The performance of a recommendation algorithm varies in different scenarios, and intuitions about what algorithms are best suited to a given scenario can be elusive even to recommender system experts. Furthermore, choosing a single algorithm that performs well across all the scenarios often reduces the effectiveness of the system in specific scenarios. In the domain of scholarly article recommendation, for example, an online evaluation of 33.5M recommendations delivered across multiple applications was performed and it was found that the best performing algorithm in one application (Document embeddings; Click-through rate (CTR): 0.21%) was the worst performing in another (CTR: 0.02%).
Avleen Malhi, a postdoctoral researcher at Aalto University, explored Siamese neural networks (SNN) as a potential solution to this problem during her research visit to Trinity College Dublin, Ireland. Besides contributing to the research field in general, the objective was to improve the recommendations-as-a-service system for digital libraries Mr. DLib.

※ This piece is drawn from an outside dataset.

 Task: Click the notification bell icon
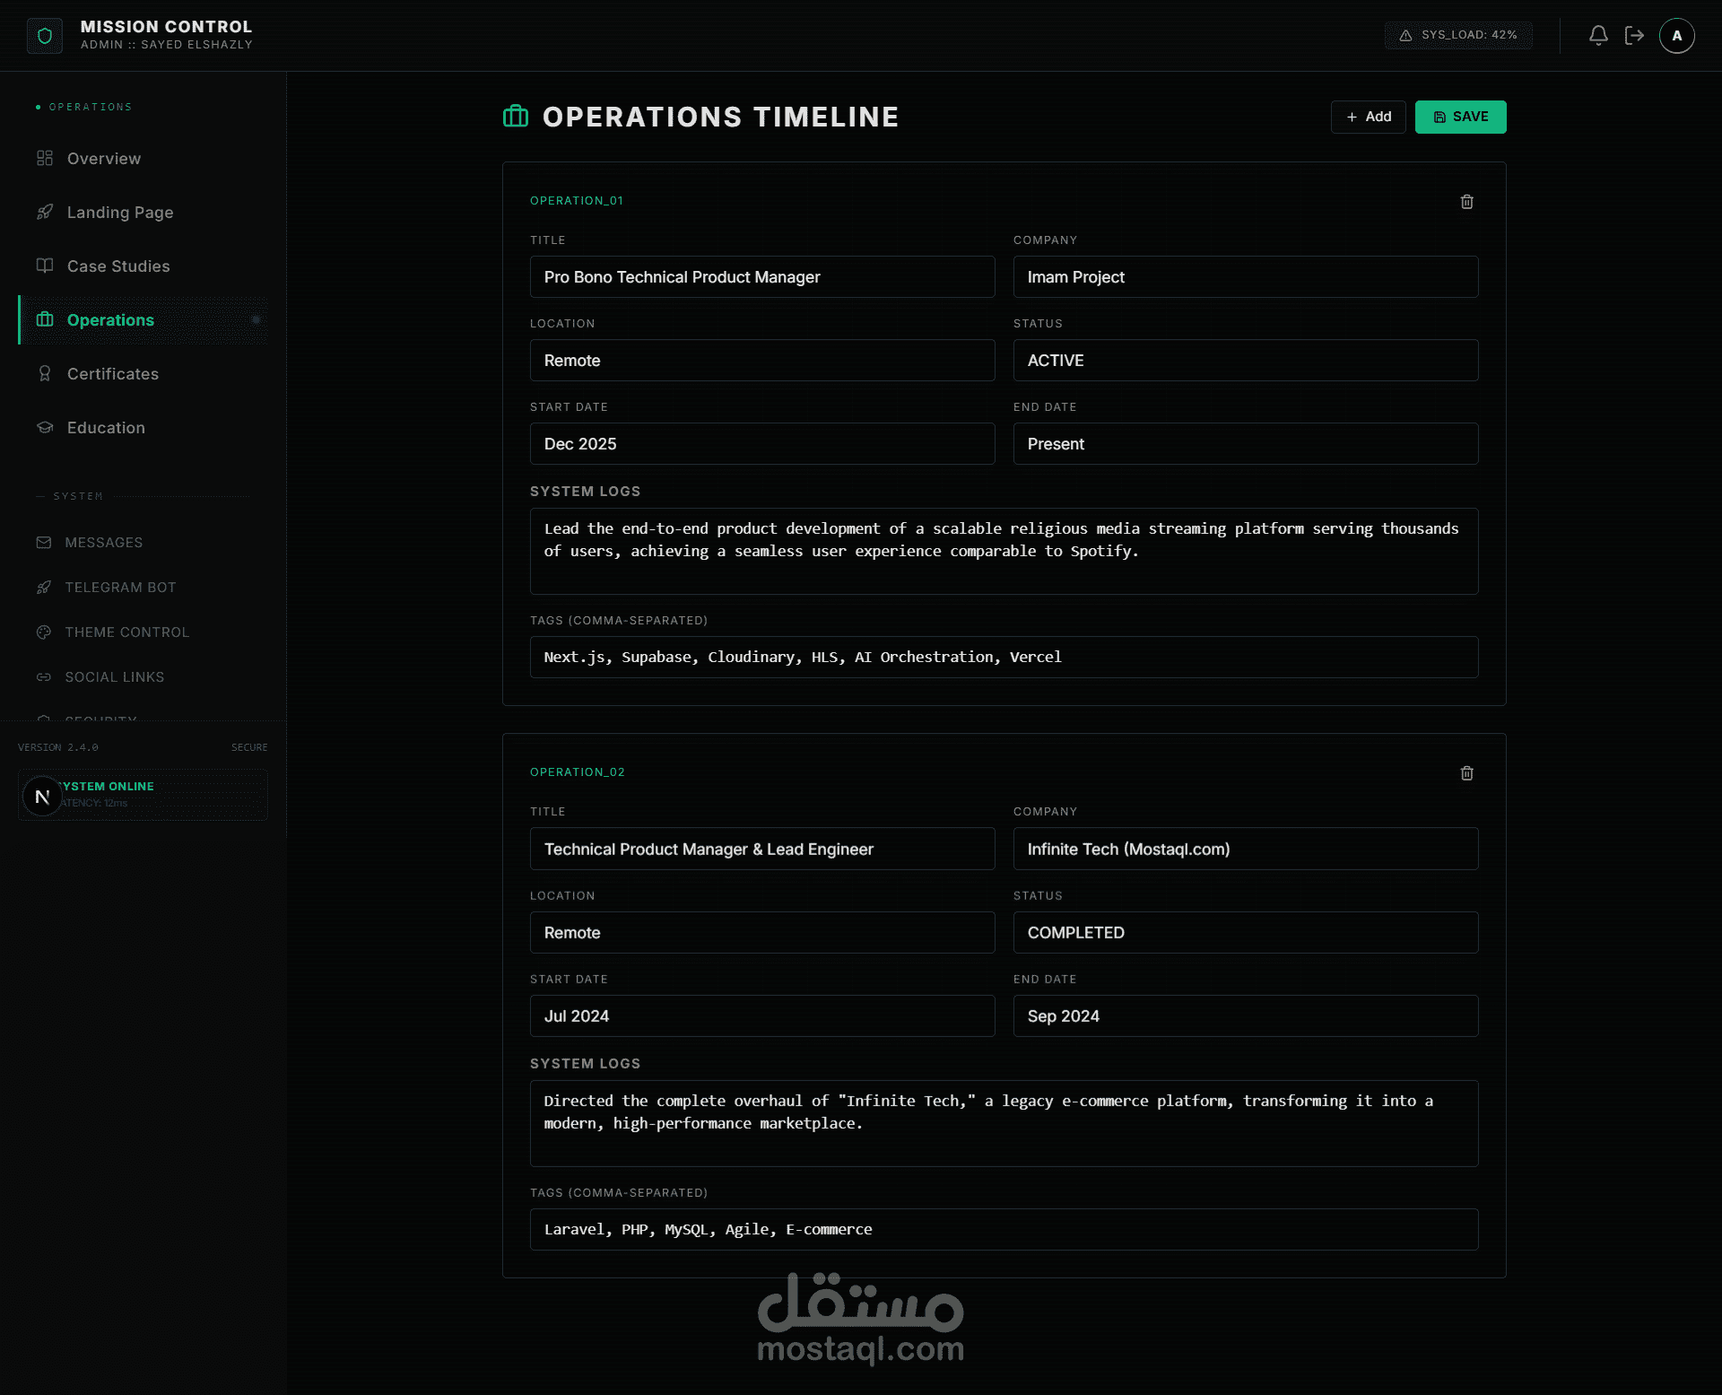1598,35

A Siamese neural network is an artificial neural network, which is typically used for comparing similar instances in different type sets. Siamese neural network selection aims to identify the group of similar algorithms to use for all the instances in a given situation. It does this by calculating the relative absolute error for all algorithms on a particular instance and then ranking the algorithms based on their performance. Finally, relative performance is calculated compared with the best algorithm, which enables the similar performing algorithms to be identified. The key idea is that if an algorithm is the best for a particular instance, the same algorithm can be used for recommendation with similar instances later. Siamese neural networks were applied to algorithm selection on the MovieLens dataset and on scholarly article recommendation. The aim was to use this approach to select the best algorithm for each data instance, and for each recommendation request received.
Avleen’s main collaborator during her 4-week research visit was Joeran Beel, Assistant Professor in Intelligent Systems at the School of Computer Science of Trinity College. Professor Beel is also affiliated with the ADAPT research centre, which is a dynamic research centre in Dublin with experts producing ground-breaking digital content innovations. The visit paved the way for further collaboration and networking within the field of intelligent systems. The next major step will be the submission of a research article in ACM conference RecSys 2020, which is to be held in September next year.